Kimberlites can be very small (as small as 50 m across) and show very little topographic relief, making them difficult to find. Over millions of years, these sites may become completely covered by vegetation or water (forming lakes). In these cases, kimberlites can be located by exploiting their physical properties, as they erupt through existing rock and may have different magnetic or gravimetric properties from the surrounding material. Aerial surveys that passively examine the landscape, searching for gravitational or magnetic anomalies, could potentially identify a kimberlite.
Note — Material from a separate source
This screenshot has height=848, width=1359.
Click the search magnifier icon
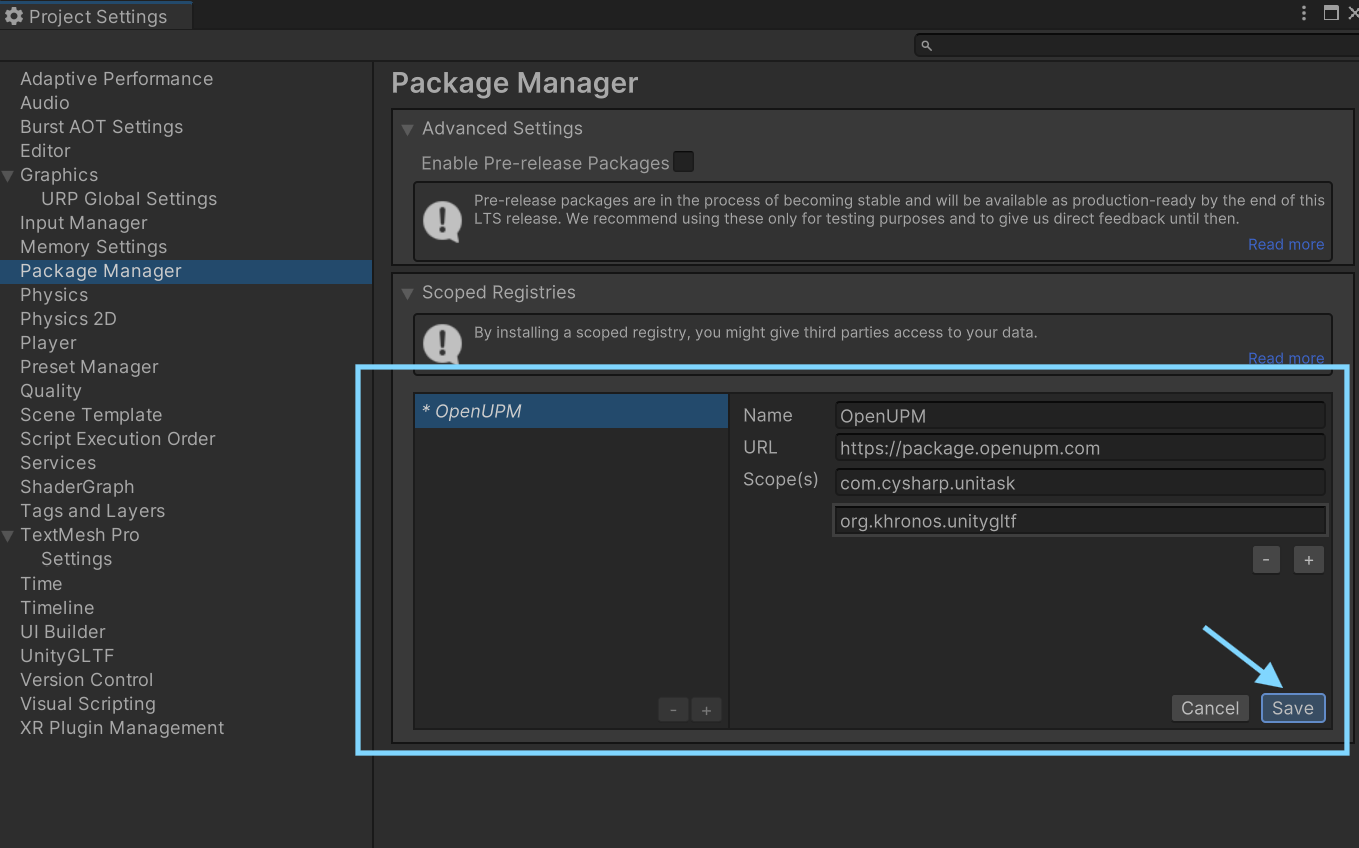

A more direct approach is to use kimberlite indicator minerals (figure 8). Even in kimberlites that are diamond-bearing, diamonds may be present in abundances at the parts per million level. Conversely, rocks that are associated with diamonds are generally much more abundant and easier to locate. Minerals in these rocks commonly have elemental compositions that reflect the rock from which they derived and, occasionally, an association with diamond itself. For example, there is an observed association between diamond and mantle peridotites that are very chemically depleted (i.e., experienced substantial melting in the mantle, removing elemental components from their structure) (Gurney, 1984). The compositions of the garnets in these peridotites are characterized by low calcium contents and high chromium contents (Grütter et al., 2004). Garnets in eclogite are very different and instead have low chromium contents and variable calcium (Grütter et al., 2004). Given the disproportionate number of eclogitic diamonds compared to the global abundance of eclogite, even a small number of eclogitic garnets, such as the orange grains in figure 8, may indicate an economically valuable deposit. Minerals within kimberlite can be redistributed by rivers or glaciers, so if a garnet with composition similar to those associated with diamond is found in stream sediment or glacial till, this could indicate that a kimberlite deposit—possibly a diamond-bearing one—occurs upstream. When identified, a kimberlite deposit could one day be developed into an operating diamond mine.